Supreme Court Bans Tiger Safari in Core Areas of Jim Corbett National Park

On March 6, 2024, the Supreme Court of India reprimanded the Uttarakhand government for its involvement in the felling of trees and unauthorized construction activities within the Jim Corbett National Park. The apex court imposed a ban on tiger safaris in the core areas of the park, allowing them only in the peripheral and buffer zones.

Committee to Evaluate Tiger Safaris in National Parks

The Supreme Court directed the formation of a committee to investigate whether tiger safaris can be permitted in buffer or fringe areas of national parks across the country. The committee will also propose measures to alleviate the environmental damage caused and seek reimbursement from those responsible.

Petition and Court’s Stance

The bench, comprising Justice BR Gavai, Justice PK Mishra, and Justice Sandeep Mehta, was presiding over a petition filed by environmental activist and lawyer Gaurav Bansal. Bansal contested the Uttarakhand government’s plans to establish a tiger safari and a zoo with captive animals within the boundaries of the national park. The court highlighted the detrimental impact of establishing a tiger safari in the core area and emphasized the necessity of adhering to established guidelines for wildlife conservation.

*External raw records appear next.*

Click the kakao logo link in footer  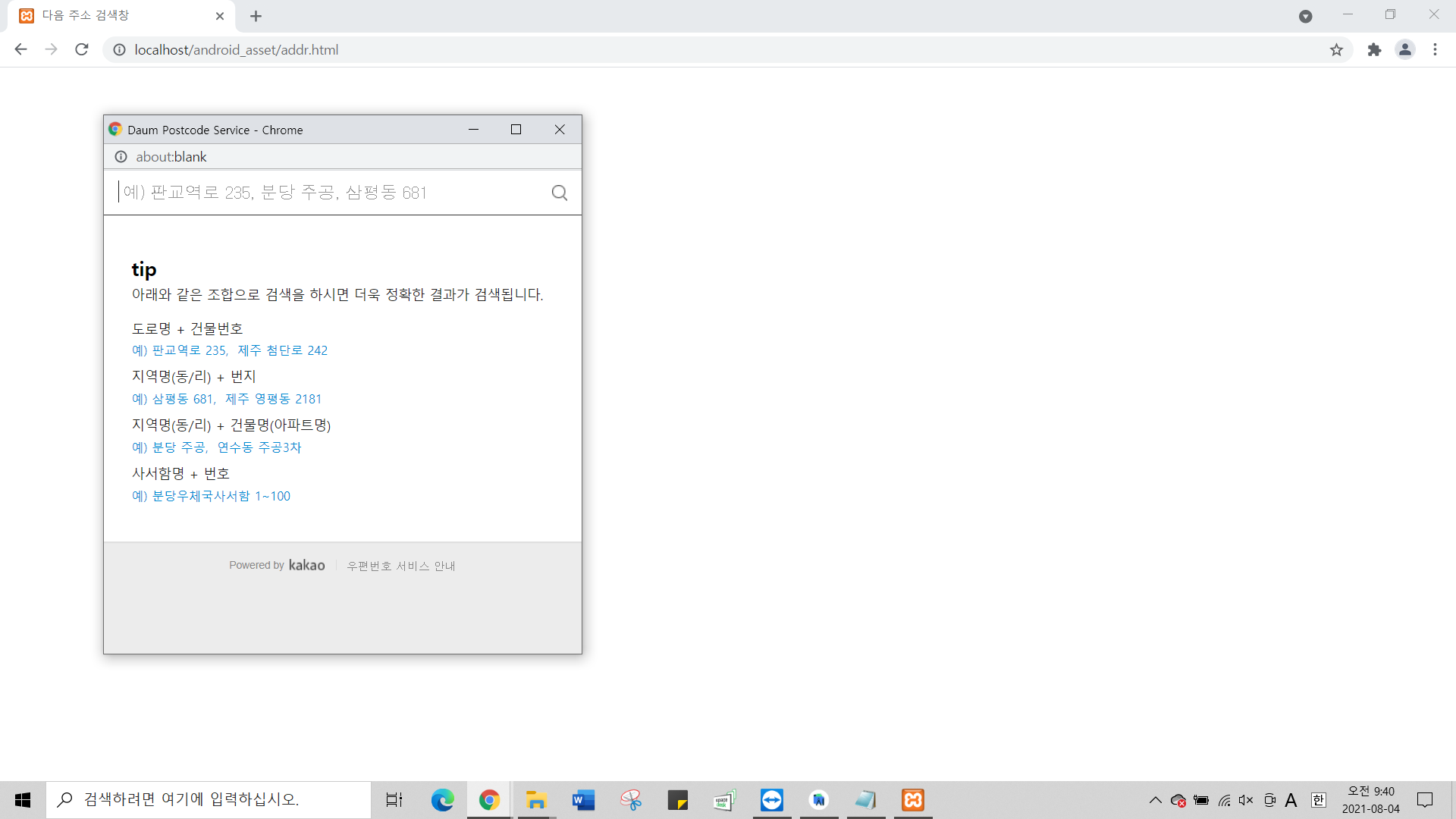[x=306, y=565]
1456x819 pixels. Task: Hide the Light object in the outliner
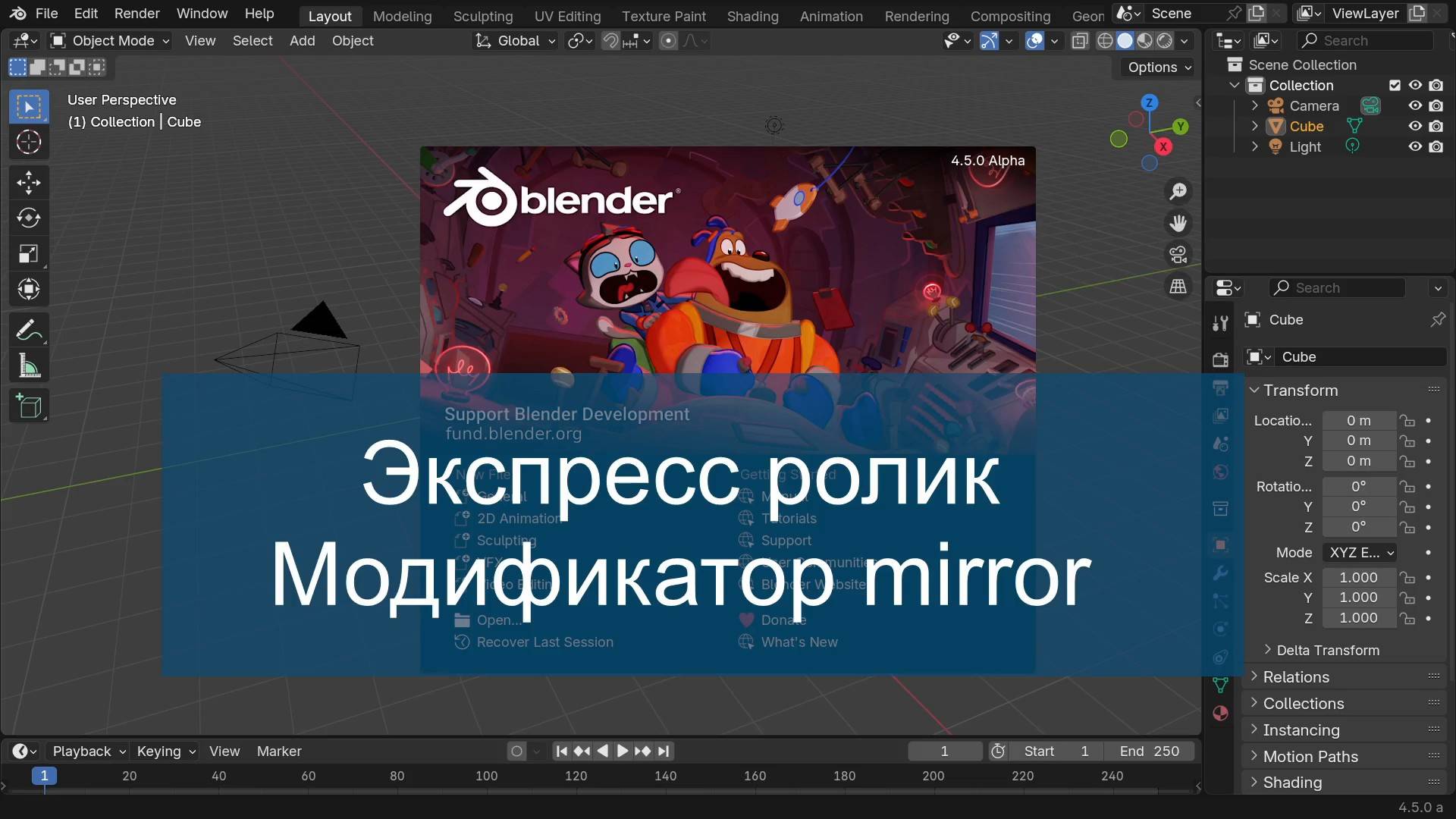point(1417,146)
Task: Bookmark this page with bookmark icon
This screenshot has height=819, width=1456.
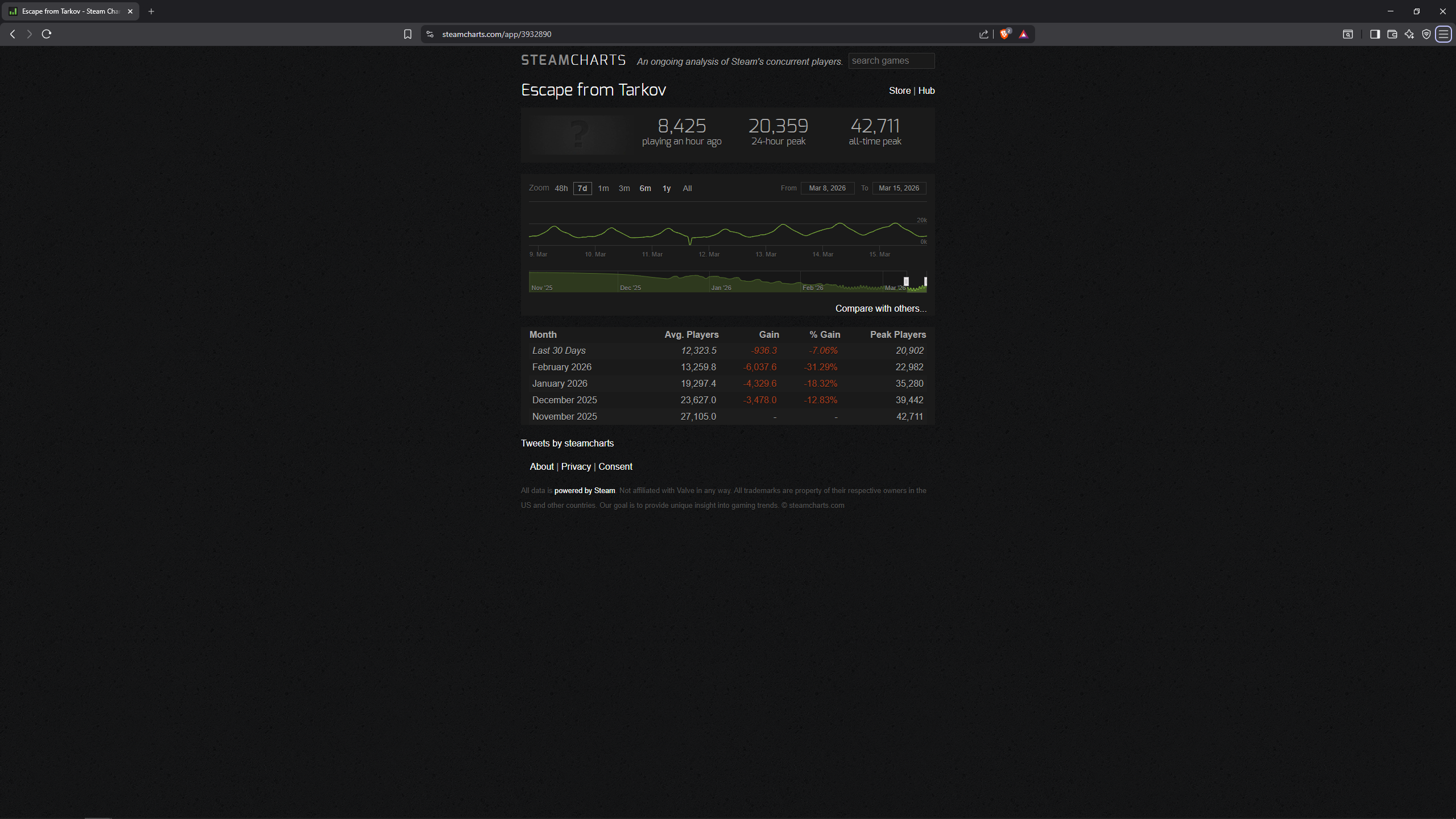Action: (408, 34)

The Supreme Court strongly criticized former Uttarakhand Forest Minister Harak Singh Rawat and former divisional forest officer Kishan Chand for engaging in illegal construction activities and unauthorized tree felling within the Corbett Tiger Reserve. The bench stated that the officials had thrown public trust doctrine in the waste bin and indulged in mass felling of trees for commercial purposes under the pretext of promoting tourism.

Status Report and CBI Investigation

The apex court has asked for a status report on illegal construction and felling of trees in the Corbett Tiger Reserve within three months. The Enforcement Directorate had previously raided the residences of Rawat and Chand in connection with the illegal construction activities.

Earlier Stance on Tiger Safaris

In January 2024, the Supreme Court had dismissed the National Tiger Conservation Authority’s (NTCA) proposal to establish tiger safaris within national parks, emphasizing the need for an “animal-centric” approach over a “tourism-centric” one. The bench expressed concerns over the NTCA’s 2019 guidelines advocating for the creation of tiger safaris in buffer and fringe areas of tiger reserves to alleviate tourism pressure from core tiger habitats.

Prioritizing Wildlife Conservation

The Supreme Court’s stance underscores the importance of prioritizing the welfare and conservation of wildlife within national parks. The bench questioned the rationale behind establishing zoos within wildlife sanctuaries, suggesting that such facilities could obstruct the natural movement of animals and potentially spread diseases among them.